* [Objective]
Rewrite the listing below with every occurrence of "computer-use agent" replaced by "screen-control agent" and all other text left unchanged.

* [Extracted data]
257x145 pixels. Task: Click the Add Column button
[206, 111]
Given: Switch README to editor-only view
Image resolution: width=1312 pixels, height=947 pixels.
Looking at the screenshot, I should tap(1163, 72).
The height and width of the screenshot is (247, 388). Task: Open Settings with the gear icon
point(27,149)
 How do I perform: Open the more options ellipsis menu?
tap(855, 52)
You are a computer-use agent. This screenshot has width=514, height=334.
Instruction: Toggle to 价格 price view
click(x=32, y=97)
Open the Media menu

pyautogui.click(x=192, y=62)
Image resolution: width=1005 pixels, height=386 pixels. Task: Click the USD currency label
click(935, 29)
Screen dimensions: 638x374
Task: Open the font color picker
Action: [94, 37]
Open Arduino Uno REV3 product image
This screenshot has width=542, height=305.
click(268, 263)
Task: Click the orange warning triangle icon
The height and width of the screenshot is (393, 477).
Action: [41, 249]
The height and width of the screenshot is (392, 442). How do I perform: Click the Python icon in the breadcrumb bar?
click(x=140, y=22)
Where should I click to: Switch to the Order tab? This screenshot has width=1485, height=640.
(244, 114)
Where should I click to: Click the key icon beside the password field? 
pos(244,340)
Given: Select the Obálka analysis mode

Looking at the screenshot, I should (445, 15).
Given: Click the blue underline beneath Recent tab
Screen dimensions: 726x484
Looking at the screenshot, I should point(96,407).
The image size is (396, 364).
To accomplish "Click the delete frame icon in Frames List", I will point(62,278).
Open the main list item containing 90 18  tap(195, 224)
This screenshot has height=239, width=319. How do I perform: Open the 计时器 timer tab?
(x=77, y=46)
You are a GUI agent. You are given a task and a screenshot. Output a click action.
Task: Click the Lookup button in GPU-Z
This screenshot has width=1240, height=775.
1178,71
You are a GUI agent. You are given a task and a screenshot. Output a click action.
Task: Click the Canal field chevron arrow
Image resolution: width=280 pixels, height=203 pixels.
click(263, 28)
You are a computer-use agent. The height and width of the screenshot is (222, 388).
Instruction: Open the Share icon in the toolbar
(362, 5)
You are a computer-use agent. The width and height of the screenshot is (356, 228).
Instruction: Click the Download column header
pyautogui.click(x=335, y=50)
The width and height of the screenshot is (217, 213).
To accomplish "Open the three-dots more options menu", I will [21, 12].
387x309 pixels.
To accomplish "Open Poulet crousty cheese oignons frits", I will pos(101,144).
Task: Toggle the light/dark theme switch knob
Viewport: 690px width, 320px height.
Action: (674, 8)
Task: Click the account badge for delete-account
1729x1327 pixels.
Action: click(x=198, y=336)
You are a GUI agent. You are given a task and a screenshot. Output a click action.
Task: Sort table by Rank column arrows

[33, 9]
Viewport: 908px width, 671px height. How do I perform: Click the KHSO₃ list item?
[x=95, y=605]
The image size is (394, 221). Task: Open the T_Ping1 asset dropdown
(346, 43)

* [Exercise output]
257x145 pixels. Task: Click the Add Column button
[206, 111]
Given: Switch README to editor-only view
Image resolution: width=1312 pixels, height=947 pixels.
Looking at the screenshot, I should tap(1163, 72).
The height and width of the screenshot is (247, 388). Task: Open Settings with the gear icon
point(27,149)
 How do I perform: Open the more options ellipsis menu?
tap(855, 52)
You are a screen-control agent. This screenshot has width=514, height=334.
Instruction: Toggle to 价格 price view
click(x=32, y=97)
Open the Media menu

pyautogui.click(x=192, y=62)
Image resolution: width=1005 pixels, height=386 pixels. Task: Click the USD currency label
click(935, 29)
Screen dimensions: 638x374
Task: Open the font color picker
Action: [94, 37]
Open Arduino Uno REV3 product image
This screenshot has width=542, height=305.
click(268, 263)
Task: Click the orange warning triangle icon
The height and width of the screenshot is (393, 477).
Action: [41, 249]
The height and width of the screenshot is (392, 442). How do I perform: Click the Python icon in the breadcrumb bar?
click(x=140, y=22)
Where should I click to: Switch to the Order tab? This screenshot has width=1485, height=640.
(244, 114)
Where should I click to: Click the key icon beside the password field? 
pos(244,340)
Given: Select the Obálka analysis mode

Looking at the screenshot, I should (445, 15).
Given: Click the blue underline beneath Recent tab
Screen dimensions: 726x484
Looking at the screenshot, I should point(96,407).
The image size is (396, 364).
To accomplish "Click the delete frame icon in Frames List", I will point(62,278).
Open the main list item containing 90 18  tap(195, 224)
This screenshot has height=239, width=319. How do I perform: Open the 计时器 timer tab?
(x=77, y=46)
You are a GUI agent. You are given a task and a screenshot. Output a click action.
Task: Click the Lookup button in GPU-Z
This screenshot has width=1240, height=775.
1178,71
You are a GUI agent. You are given a task and a screenshot. Output a click action.
Task: Click the Canal field chevron arrow
Image resolution: width=280 pixels, height=203 pixels.
click(263, 28)
You are a screen-control agent. The height and width of the screenshot is (222, 388).
Instruction: Open the Share icon in the toolbar
(362, 5)
You are a screen-control agent. The width and height of the screenshot is (356, 228).
Instruction: Click the Download column header
pyautogui.click(x=335, y=50)
The width and height of the screenshot is (217, 213).
To accomplish "Open the three-dots more options menu", I will [21, 12].
387x309 pixels.
To accomplish "Open Poulet crousty cheese oignons frits", I will pos(101,144).
Task: Toggle the light/dark theme switch knob
Viewport: 690px width, 320px height.
Action: (674, 8)
Task: Click the account badge for delete-account
1729x1327 pixels.
Action: click(x=198, y=336)
You are a GUI agent. You are given a task and a screenshot. Output a click action.
Task: Sort table by Rank column arrows

[33, 9]
Viewport: 908px width, 671px height. How do I perform: Click the KHSO₃ list item?
[x=95, y=605]
The image size is (394, 221). Task: Open the T_Ping1 asset dropdown
(346, 43)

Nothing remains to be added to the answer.